TORONTO – North American stock markets fell as a dovish member of the Federal Reserve hinted the central bank would be aggressive in tackling searing inflation.
Governor Lael Brainard, who was named vice-chairman of the Fed, said in a speech on Tuesday that the highest containment of inflation in 40 years is “critically important” and that the central bank is ready. to continue to raise short-term interest rates. after its rise in March, the first since 2018.
She said rates would rise methodically, but the bank’s massive bond-buying program designed to support the economy after the arrival of the COVID-19 pandemic would be scaled back from its next meeting in May. .
Anish Chopra, chief executive of Portfolio Management Corp., said the rate hikes were expected, but comments about its rapidly shrinking balance sheet may have sparked greater market concern.
Investors fear “that overall you’ll get a much more aggressive Fed, which gives you a higher risk of a recession, because if the Fed is aggressive instead of going slow, there’s a chance it will overdo it and the economy tips into a slowdown or a recession,” he said in an interview.
Deutsche Bank on Tuesday became one of the first major banks to predict a recession in the United States.
The S&P/TSX Composite Index closed down 154.77 points at 21,930.83 after setting an intraday high of 22,213.07.
In New York, the Dow Jones industrial average fell 280.70 points to 34,641.18. The S&P 500 index fell 57.52 points to 4,525.12, while the Nasdaq composite fell 328.38 points or 2.3% to 14,204.17.

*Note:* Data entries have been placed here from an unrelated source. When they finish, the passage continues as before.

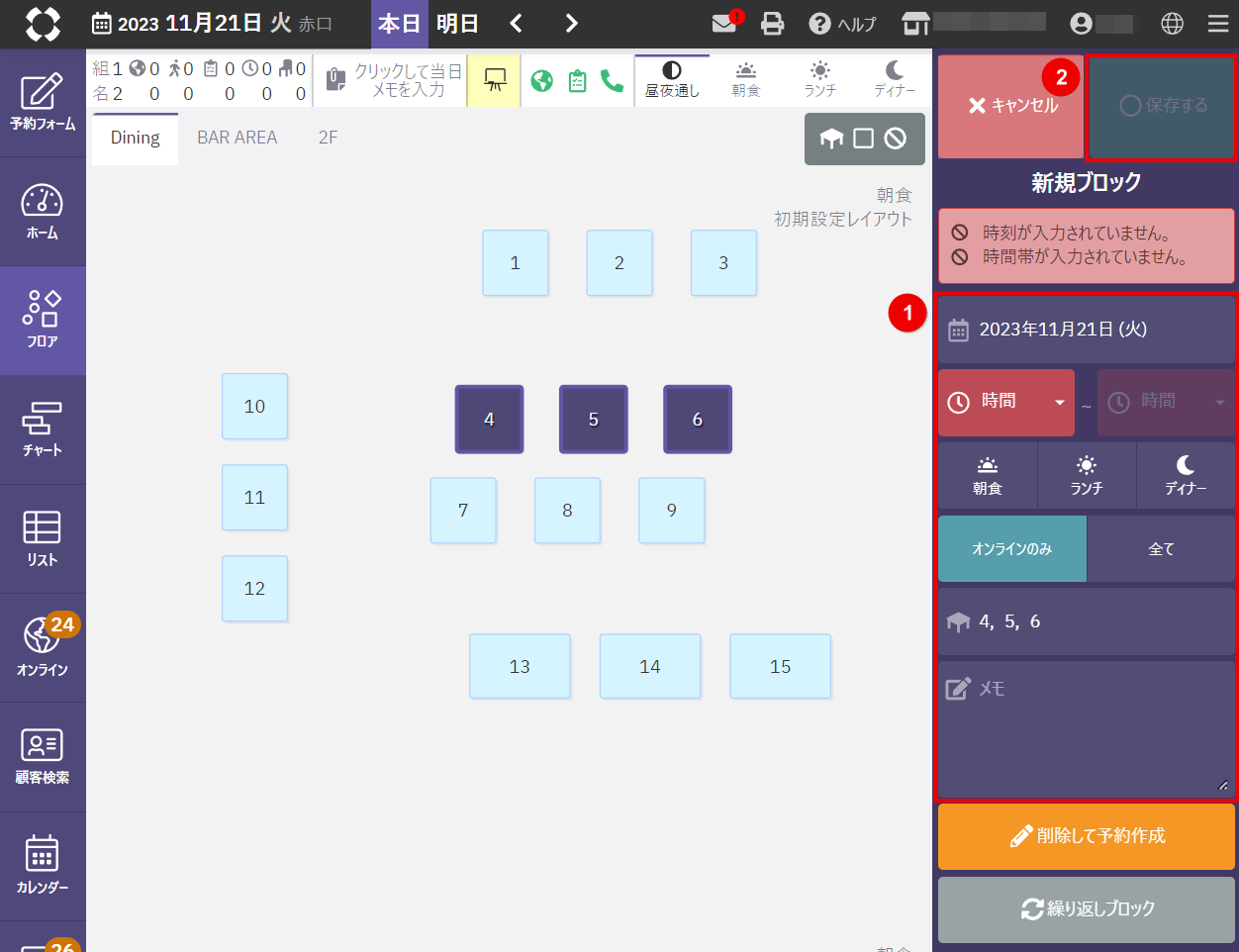Click the green phone icon
This screenshot has width=1239, height=952.
pos(612,81)
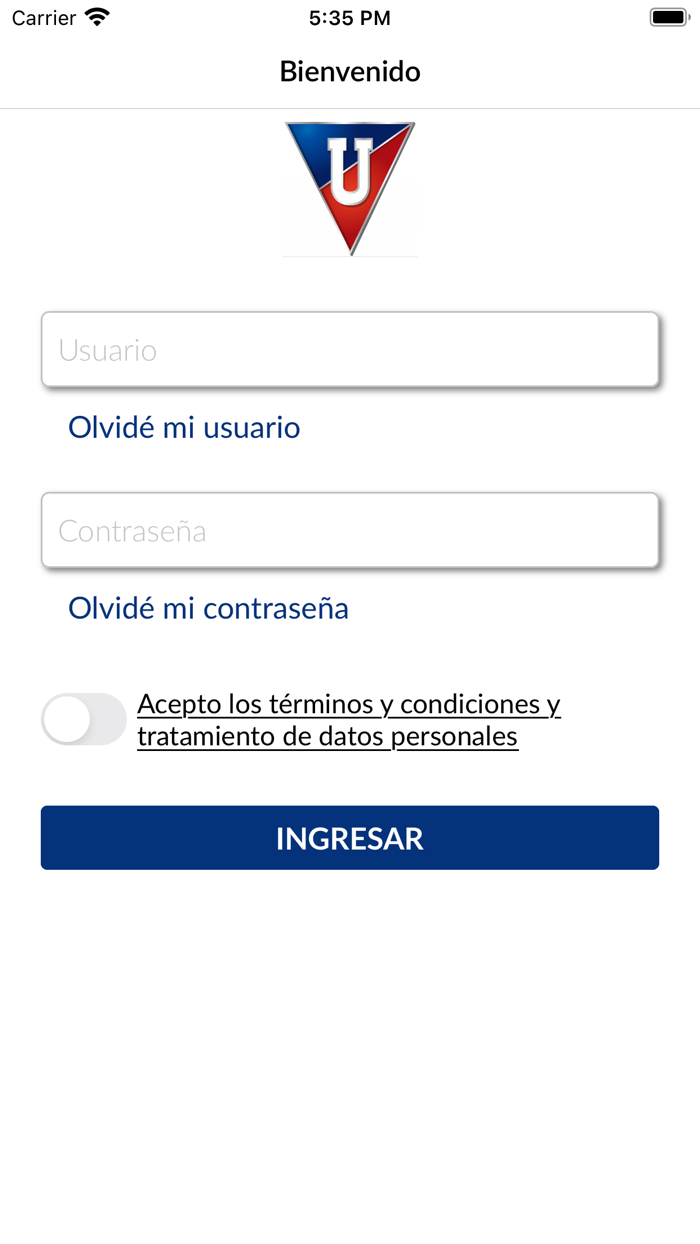The height and width of the screenshot is (1244, 700).
Task: Open Olvidé mi contraseña recovery
Action: click(207, 608)
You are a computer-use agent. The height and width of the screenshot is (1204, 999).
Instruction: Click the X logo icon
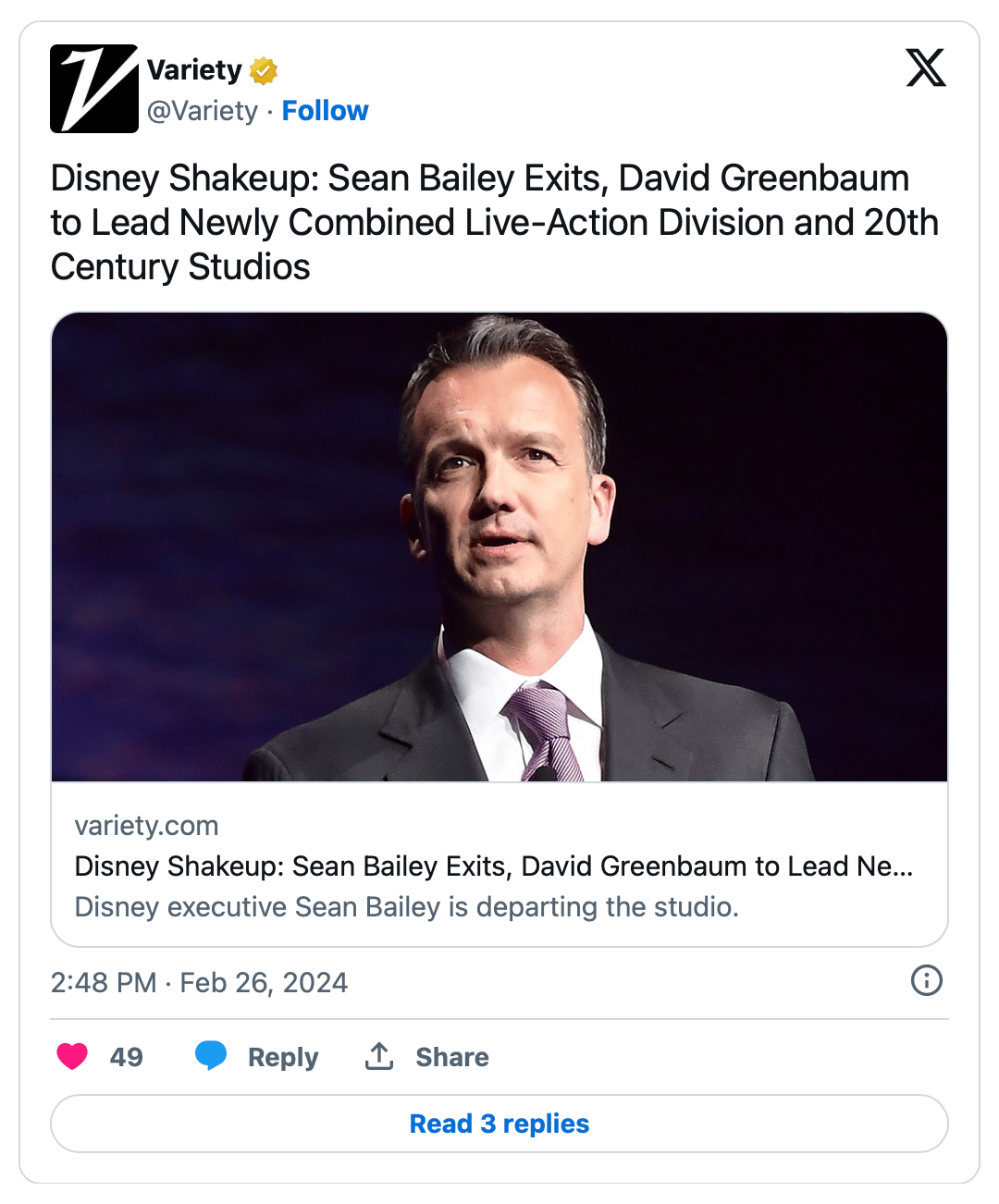click(926, 68)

Brainard’s comments came ahead of Wednesday’s release of the Fed’s March meeting minutes, which could also shed light on its tightening trajectory ahead. The European Central Bank will publish the minutes of its last meeting on Thursday.
Chopra said it was clear that interest rate increases were happening around the world.
US 10-year bond yields which had reversed with two-year bond yields resumed their climb to the highest level of the year.
“I think that reinforces the slowdown… (and) if you look at it, observers are worried, the market is worried that we’re going into a recession based on aggressive central bank action.”
Commodities and technology fell on Tuesday on fears that a slowing economy or recession could reduce demand for oil, metals and technology products.
“So lower demand for technology products, lower demand for commodities and you can just see that in stock prices it’s just lower revenue potential in the future if there’s has a recession,” Chopra said.
Materials fell 2.5% on lower gold prices, while shares of Lithium Americas Corp. fell 10.6%.
The June gold contract was down US$6.50 at US$1,927.50 an ounce and the May copper contract was up 1.4 cents at nearly US$4.80 an ounce. delivered.
A drop in crude oil prices sent the energy sector down 1.6%, Crescent Point Energy Corp. losing 5.9%.
The May crude contract was down US$1.32 at US$101.96 per barrel and the May natural gas contract was up 32 cents at US$6.03 per mmBTU.
The Canadian dollar traded for a nearly five-month high at 80.31 cents US, down from 80.06 cents US on Monday.
Chopra said the loonie lagged and broke away from the price of oil.
“But today is one of those catch-up days where despite the drop in the price of oil, the Canadian dollar rises. But over the past few months, the Canadian dollar really hasn’t done much despite the dramatic rise in the price of oil.
The technology sector was weaker with Hut 8 Mining Corp. down 5.4% and Shopify Inc. down 3.2%.
Healthcare, industrials and financials were among the eight losing sectors that day.
Consumer staples dominated the TSX, climbing on support from grocers Loblaw Companies Ltd. having gained 3.1%.
This report from The Canadian Press was first published on April 5, 2022.
Companies in this story: (TSX:L, TSX:HUT, TSX:SHOP, TSX:CPG, TSX:LAC, TSX:GSPTSE, TSX:CADUSD=X)
Note to readers: This is a corrected story. A previous version had the wrong day of the week.